We should always go back and find out whether it was a miscalculation, bad information or whether in fact the insurance companies aren't doing what they were supposed to be doing.
But think about this: State Farm was out there from the get-go, saying "our rates could come down between 8 percent and 10 percent."
Citizens wasn't [directly] impacted by the CAT Fund changes, but it was out there saying "our rates might come down about 10 percent."
So, between State Farm and Citizens, that's 50 percent of the market.
How do you get 20 percent if 50 percent of the market is saying they are only going to [drop] rates about 10 percent?
Q: What's your view of the allowed expansion for Citizens Property Insurance, the state-run insurer? It will be writing more commercial coverage. For some kinds of risk, such as condo associations, it's practically the only insurer around.
A: There are a couple pieces of Citizens that we should really worry about. One is do we want [Citizens] to be insuring continued condo development on the beach? We need to have a serious policy discussion about how much we want Citizens to cover.
I know that Citizens is looking at this and OIR is looking at this. Do we want to say beyond a certain date we won't insure any new coastal development or do we say we will insure up to a certain dollar amount?
A month ago, we flew into Fort Lauderdale and we were going to the Fontainebleau Hotel. I said to my husband "Let's take A1A." We drove through Aventura and Sunny Isles, all the way down. It was stunningly frightening.
It's just the real estate market in South Florida -- feast or famine. But now I'm seeing it through a new lens: Oh my gosh. Citizens is probably going to write the insurance on every single apartment and every one of those new buildings.
Q: What's the other part of Citizens that gives you pause?
A: During the special session when the Legislature rolled back the 25-percent rate increase that Citizens was supposed to have this year, right from that moment -- assuming that was an appropriate rate increase -- we put them under water in terms of having actuarially sound rates.

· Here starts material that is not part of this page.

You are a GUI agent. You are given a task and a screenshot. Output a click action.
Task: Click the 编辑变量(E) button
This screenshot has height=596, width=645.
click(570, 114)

So then they -- not me -- passed a law [during the regular session] that said no premium increases until 2009. How much more actuarially unsound do we want them to be?
The way I look at it is that we're shareholders of Citizens Property Insurance. It's my company. It's only fair to have shareholders know what risk is there and what the potential exposure is.
If the company goes bankrupt, I'm going to have to write a little check [to cover Citizens' assessments] -- maybe not so little -- and it might be for a lot of years -- could be up to 30 years.
Q: What about the state's no-fault law? Sunset or reform?
A: If the decision is made to keep PIP, then we have to have some limits on utilization and we have to have a fee schedule. We can key [the price limits] off Medicare. Make it 200 percent or 300 percent of Medicare, somewhere in this range.
And we should have more money for fraud investigators so we can hire them at competitive salaries.
* Current job: Florida's chief financial officer, first elected position.
* Job description: Oversees state tax funds, including accounting, auditing and investments; oversees insurance agents and agencies as well as consumer financial services.
* Past experience: Bank of America's Florida president for seven years; retired in 2000.
* Education: Bachelor's in math, Wake Forest University.
* Personal: Married to 2002 gubernatorial candidate Bill McBride; lives in Thonotosassa in eastern Hillsborough County with their two teenage children, Bert and Lexie, and several dogs.